▸ **ABOUT THIS TASK**: Restate the records below word for word, leaving nothing out.

▸ **DATA EXCERPTS**:

- Opening Delimiter -

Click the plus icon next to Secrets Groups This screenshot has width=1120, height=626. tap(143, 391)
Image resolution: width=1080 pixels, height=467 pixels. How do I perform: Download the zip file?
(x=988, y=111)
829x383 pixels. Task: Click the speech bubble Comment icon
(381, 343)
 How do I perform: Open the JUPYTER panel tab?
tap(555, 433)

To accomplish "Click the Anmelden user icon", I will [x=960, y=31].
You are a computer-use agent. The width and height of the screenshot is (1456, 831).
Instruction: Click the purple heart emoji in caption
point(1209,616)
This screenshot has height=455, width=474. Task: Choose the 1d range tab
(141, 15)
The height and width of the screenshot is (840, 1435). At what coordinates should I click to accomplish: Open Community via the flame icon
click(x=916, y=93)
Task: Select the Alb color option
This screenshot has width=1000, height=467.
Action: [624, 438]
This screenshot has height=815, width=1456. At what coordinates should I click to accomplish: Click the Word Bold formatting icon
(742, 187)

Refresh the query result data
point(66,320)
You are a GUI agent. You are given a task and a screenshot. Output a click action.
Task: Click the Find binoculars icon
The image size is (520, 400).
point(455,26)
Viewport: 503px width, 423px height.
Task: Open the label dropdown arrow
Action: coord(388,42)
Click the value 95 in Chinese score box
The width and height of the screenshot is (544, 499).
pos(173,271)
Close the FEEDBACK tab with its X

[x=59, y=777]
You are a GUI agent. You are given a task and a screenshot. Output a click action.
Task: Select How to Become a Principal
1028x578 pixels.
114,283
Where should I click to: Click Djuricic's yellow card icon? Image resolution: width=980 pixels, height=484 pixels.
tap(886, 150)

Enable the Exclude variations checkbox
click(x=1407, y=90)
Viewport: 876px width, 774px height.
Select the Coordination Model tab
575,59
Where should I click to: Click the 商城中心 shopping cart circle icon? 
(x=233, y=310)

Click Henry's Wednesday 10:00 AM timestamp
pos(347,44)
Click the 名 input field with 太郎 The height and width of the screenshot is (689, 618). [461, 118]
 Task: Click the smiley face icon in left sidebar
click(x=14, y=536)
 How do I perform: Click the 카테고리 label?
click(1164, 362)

- Closing Delimiter -

▸ **SOLVED EXERCISE**:
Click the plus icon next to Secrets Groups This screenshot has width=1120, height=626. tap(143, 391)
Image resolution: width=1080 pixels, height=467 pixels. How do I perform: Download the zip file?
(x=988, y=111)
829x383 pixels. Task: Click the speech bubble Comment icon
(381, 343)
 How do I perform: Open the JUPYTER panel tab?
tap(555, 433)

To accomplish "Click the Anmelden user icon", I will [x=960, y=31].
You are a computer-use agent. The width and height of the screenshot is (1456, 831).
Instruction: Click the purple heart emoji in caption
point(1209,616)
This screenshot has height=455, width=474. Task: Choose the 1d range tab
(141, 15)
The height and width of the screenshot is (840, 1435). At what coordinates should I click to accomplish: Open Community via the flame icon
click(x=916, y=93)
Task: Select the Alb color option
This screenshot has width=1000, height=467.
Action: [624, 438]
This screenshot has height=815, width=1456. At what coordinates should I click to accomplish: Click the Word Bold formatting icon
(742, 187)

Refresh the query result data
point(66,320)
You are a GUI agent. You are given a task and a screenshot. Output a click action.
Task: Click the Find binoculars icon
The image size is (520, 400).
point(455,26)
Viewport: 503px width, 423px height.
Task: Open the label dropdown arrow
Action: coord(388,42)
Click the value 95 in Chinese score box
The width and height of the screenshot is (544, 499).
pos(173,271)
Close the FEEDBACK tab with its X

[x=59, y=777]
You are a GUI agent. You are given a task and a screenshot. Output a click action.
Task: Select How to Become a Principal
1028x578 pixels.
114,283
Where should I click to: Click Djuricic's yellow card icon? Image resolution: width=980 pixels, height=484 pixels.
tap(886, 150)

Enable the Exclude variations checkbox
click(x=1407, y=90)
Viewport: 876px width, 774px height.
Select the Coordination Model tab
575,59
Where should I click to: Click the 商城中心 shopping cart circle icon? 
(x=233, y=310)

Click Henry's Wednesday 10:00 AM timestamp
pos(347,44)
Click the 名 input field with 太郎 The height and width of the screenshot is (689, 618). [461, 118]
 Task: Click the smiley face icon in left sidebar
click(x=14, y=536)
 How do I perform: Click the 카테고리 label?
click(1164, 362)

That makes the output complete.